▶ _Assignment_
After locating the line with "South Cinema (1387, 640)" in the data that follows, return it and every later line exactly, up to and including the line with "Hit or Flops (1197, 727)".

───

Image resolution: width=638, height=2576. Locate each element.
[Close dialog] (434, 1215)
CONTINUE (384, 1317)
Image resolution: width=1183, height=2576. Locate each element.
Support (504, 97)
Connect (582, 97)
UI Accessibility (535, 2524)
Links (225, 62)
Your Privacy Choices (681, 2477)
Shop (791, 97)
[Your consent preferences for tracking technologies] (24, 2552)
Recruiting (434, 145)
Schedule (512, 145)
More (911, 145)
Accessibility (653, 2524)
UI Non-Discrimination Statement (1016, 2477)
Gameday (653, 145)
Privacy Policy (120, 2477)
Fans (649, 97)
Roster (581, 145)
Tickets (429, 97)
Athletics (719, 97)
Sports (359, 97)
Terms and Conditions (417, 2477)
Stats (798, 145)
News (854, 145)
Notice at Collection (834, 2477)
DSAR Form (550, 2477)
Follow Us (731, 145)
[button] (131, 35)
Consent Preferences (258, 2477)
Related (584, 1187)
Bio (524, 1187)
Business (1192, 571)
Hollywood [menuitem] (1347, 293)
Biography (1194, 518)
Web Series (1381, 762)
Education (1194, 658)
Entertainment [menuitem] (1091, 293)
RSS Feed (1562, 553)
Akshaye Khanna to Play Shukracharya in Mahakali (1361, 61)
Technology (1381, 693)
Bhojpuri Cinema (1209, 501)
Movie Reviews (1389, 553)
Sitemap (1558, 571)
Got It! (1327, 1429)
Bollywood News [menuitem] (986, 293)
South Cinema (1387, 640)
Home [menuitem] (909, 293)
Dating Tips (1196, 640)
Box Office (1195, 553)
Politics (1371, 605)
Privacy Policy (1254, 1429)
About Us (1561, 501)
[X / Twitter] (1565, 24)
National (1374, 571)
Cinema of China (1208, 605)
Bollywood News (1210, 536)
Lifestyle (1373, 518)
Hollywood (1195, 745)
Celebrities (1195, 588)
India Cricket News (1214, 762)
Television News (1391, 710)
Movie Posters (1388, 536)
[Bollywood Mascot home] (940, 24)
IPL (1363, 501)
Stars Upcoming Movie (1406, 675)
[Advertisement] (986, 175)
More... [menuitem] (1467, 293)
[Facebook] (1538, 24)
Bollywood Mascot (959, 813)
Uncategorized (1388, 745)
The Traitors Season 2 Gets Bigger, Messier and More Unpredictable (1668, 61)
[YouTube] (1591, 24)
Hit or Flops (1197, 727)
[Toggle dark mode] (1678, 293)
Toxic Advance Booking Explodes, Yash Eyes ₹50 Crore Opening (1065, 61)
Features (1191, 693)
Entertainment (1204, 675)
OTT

───

▶ _Result of the task_
South Cinema (1387, 640)
Home [menuitem] (909, 293)
Dating Tips (1196, 640)
Box Office (1195, 553)
Politics (1371, 605)
Privacy Policy (1254, 1429)
About Us (1561, 501)
[X / Twitter] (1565, 24)
National (1374, 571)
Cinema of China (1208, 605)
Bollywood News (1210, 536)
Lifestyle (1373, 518)
Hollywood (1195, 745)
Celebrities (1195, 588)
India Cricket News (1214, 762)
Television News (1391, 710)
Movie Posters (1388, 536)
[Bollywood Mascot home] (940, 24)
IPL (1363, 501)
Stars Upcoming Movie (1406, 675)
[Advertisement] (986, 175)
More... [menuitem] (1467, 293)
[Facebook] (1538, 24)
Bollywood Mascot (959, 813)
Uncategorized (1388, 745)
The Traitors Season 2 Gets Bigger, Messier and More Unpredictable (1668, 61)
[YouTube] (1591, 24)
Hit or Flops (1197, 727)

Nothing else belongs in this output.